Argentinische Sopranistin gewinnt Gesangswettbewerb »Neue Stimmen«

Von Uta Jostwerner (Text)
und Wolfgang Wotke (Fotos)
Gütersloh (WB). Tränen lügen nicht. Schon gar nicht die Freudentränen von Maria Virginia Savastano, frisch gekürte Siegerin des internationalen Gesangswettbewerbs »Neue Stimmen 2005«. Die erst 22-jährige Sopranistin konnte beim Finalkonzert in der Stadthalle Gütersloh Jury und Publikum gleichermaßen überzeugen.

Sichtlich gerührt nahm die Sängerin die Siegertrophäe in Empfang. Um Kontakte, aufregende Wettbewerbserfahrungen und 10 000 Euro reicher, darf die Argentinierin zugleich auf einen Karrieresprung hoffen.
Indes, allein die Einladung zur Teilnahme des im zweijährigen Turnus von der Bertelsmann-Stiftung ausgerichteten Wettbewerbs kommt einem Ritterschlag gleich -Êden in diesem Jahr 45 Nachwuchstalente aus der Riege der weltweit 1200 Bewerber schafften.

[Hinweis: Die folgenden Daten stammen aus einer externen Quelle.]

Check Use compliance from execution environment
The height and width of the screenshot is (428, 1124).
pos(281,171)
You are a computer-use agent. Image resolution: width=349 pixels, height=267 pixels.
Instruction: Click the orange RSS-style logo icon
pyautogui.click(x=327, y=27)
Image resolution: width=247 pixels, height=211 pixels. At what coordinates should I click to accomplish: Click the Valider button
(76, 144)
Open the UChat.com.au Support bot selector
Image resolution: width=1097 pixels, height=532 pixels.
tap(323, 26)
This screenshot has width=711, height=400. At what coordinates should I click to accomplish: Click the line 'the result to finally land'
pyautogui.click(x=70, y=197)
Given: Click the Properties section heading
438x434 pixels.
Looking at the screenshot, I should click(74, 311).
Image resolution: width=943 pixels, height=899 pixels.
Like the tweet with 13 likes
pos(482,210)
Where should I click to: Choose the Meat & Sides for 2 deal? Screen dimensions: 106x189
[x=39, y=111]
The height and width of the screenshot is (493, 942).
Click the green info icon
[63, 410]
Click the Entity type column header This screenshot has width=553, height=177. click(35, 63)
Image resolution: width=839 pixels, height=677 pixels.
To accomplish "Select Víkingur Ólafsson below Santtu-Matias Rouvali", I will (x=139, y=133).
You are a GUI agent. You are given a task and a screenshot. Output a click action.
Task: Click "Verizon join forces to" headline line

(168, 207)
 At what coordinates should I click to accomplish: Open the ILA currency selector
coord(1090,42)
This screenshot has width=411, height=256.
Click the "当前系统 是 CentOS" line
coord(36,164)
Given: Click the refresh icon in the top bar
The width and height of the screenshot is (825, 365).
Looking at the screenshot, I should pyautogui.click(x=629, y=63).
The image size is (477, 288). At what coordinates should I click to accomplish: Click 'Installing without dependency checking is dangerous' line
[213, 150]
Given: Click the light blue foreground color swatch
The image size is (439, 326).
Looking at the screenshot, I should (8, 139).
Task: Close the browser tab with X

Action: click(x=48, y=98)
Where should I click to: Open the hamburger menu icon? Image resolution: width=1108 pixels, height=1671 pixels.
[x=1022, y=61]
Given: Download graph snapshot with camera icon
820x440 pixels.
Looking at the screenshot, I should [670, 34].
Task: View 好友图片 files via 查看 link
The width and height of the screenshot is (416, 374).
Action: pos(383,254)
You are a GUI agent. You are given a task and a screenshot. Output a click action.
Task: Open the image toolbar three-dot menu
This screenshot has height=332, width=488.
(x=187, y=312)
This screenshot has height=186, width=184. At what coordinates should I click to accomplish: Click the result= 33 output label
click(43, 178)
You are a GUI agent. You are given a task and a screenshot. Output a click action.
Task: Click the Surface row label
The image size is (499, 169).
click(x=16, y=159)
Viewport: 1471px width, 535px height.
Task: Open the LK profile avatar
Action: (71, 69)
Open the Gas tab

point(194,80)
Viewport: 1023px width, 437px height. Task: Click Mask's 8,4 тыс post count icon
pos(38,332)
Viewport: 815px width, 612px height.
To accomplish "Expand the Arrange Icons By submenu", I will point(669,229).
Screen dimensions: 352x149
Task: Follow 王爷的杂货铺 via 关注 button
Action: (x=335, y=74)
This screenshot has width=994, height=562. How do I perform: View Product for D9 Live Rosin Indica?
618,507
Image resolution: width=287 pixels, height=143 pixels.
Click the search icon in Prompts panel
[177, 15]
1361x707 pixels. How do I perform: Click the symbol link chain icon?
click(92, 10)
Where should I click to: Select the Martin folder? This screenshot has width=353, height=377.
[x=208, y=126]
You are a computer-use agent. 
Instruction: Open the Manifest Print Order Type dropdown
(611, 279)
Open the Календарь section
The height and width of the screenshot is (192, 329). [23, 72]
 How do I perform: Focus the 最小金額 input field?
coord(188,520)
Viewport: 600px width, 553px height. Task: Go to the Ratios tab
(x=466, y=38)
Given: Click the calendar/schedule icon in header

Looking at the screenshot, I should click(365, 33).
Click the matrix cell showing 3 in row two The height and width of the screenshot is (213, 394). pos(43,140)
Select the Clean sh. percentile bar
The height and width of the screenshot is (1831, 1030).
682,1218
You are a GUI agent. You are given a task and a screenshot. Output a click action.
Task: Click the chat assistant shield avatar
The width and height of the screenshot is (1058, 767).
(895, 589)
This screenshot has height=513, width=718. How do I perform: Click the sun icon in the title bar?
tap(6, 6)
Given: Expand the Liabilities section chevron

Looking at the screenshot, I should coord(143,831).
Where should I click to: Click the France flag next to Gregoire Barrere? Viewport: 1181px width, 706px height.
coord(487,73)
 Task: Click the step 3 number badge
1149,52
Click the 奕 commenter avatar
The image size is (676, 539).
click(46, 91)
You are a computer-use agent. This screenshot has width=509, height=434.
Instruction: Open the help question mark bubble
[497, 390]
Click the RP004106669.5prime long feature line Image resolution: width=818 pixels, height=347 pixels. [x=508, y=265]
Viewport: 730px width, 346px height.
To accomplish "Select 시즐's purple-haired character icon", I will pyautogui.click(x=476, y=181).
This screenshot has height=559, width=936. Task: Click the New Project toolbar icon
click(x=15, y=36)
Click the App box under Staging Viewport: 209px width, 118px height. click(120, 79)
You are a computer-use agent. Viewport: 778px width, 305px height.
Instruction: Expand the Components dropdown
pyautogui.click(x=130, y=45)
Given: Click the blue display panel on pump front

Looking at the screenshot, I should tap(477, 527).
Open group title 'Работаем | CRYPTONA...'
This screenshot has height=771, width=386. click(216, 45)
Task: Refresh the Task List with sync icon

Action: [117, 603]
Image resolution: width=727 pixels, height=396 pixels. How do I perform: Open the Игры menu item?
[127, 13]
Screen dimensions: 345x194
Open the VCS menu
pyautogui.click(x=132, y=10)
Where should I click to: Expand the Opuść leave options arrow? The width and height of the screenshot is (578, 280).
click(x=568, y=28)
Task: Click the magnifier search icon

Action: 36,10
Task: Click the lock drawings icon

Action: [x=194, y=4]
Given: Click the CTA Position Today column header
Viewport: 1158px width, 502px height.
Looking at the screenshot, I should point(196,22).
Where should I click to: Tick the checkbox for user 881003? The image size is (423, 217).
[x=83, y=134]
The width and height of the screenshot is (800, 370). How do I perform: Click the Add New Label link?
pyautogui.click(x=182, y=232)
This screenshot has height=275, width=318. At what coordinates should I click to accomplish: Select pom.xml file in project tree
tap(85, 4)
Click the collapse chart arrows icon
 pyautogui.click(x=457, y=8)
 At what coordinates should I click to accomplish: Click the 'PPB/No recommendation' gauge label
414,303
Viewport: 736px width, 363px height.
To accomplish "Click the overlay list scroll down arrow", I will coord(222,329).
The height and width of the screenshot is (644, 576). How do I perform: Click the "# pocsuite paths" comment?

Nach Semifinale mit 14 Aspiranten schafften es beim Finale am Samstagabend der 23-jährige russische Tenor Alexey Kudrya (2. Preis, 7500 Euro) und die gleichaltrige russische Sopranistin Anna Aglatova (3. Preis, 6000 Euro) aufs Siegertreppchen. Beide hatten zuvor mit Glanzarien aus Verdis »La Traviata« punkten können. Er als Alfredo mit lyrischem Schmelz und gleichermaßen voluminösen Belcanto, sie als Violetta mit Empfindungsreichtum, großem Farb- und Modulationsspektrum sowie hellem Koloraturenstrahl.
Keine leichte Aufgabe für die hochkarätige, rund um Gérhard Mortier besetzte Jury, eine Wahl zu treffen. Dass letztendlich die auch vom Publikum mit Bravo-Rufen bedachte Savastano den Sieg davontrug, sei das Resultat der gesamten Wettbewerbswoche, sagte Mortier.
Bei der Bewertung flossen neben der Qualität der Stimme, der Technik und Stilistik auch die künstlerische Persönlichkeit sowie Durchhaltevermögen und Stressbewältigung ein. Und offenbar wurde Maria Virginia Savastano sämtlichen Anforderungen am Besten gerecht.
Die mit Ausstrahlung und Bühnenpräsenz gesegnete Sängerin konnte ihr schelmisch-kokettes Talent in zwei Arien aus Donizettis »Don Pasquale« und Puccinis »La Bohème« optimal ausspielen. Zu einem samtig-weich timbrierten Sopran gesellt sich bei ihr noch eine enorme Ausdrucks- und Strahlkraft in den Höhenlagen.
Auch die weiteren Finalisten Yiaolin Zhou (China), Jane Archibald (Kanada), Jurgita Adamonyte (Litauen) und Emma Vetter (Schweden) beeindruckten mit vielversprechenden musikalischen Leistungen. Ebenso die unter Jonathan Darlington flexibel, reaktionsschnell, einfühlsam und präzisionsverliebt aufspielenden Duisburger Philharmoniker.
Reden der Stiftungspräsidentin Liz Mohn, die ankündigte, eine gesonderte Musik- und Kulturstiftung für die Kinder-, Jugendlichen und Lehrerfortbildung gründen zu wollen, und des Jury-Vorsitzenden Mortier rundeten einen durchweg niveauvoll-unterhaltsamen Abend ab, durch den Moderator Holger Noltze mit Sachverstand und Charme führte.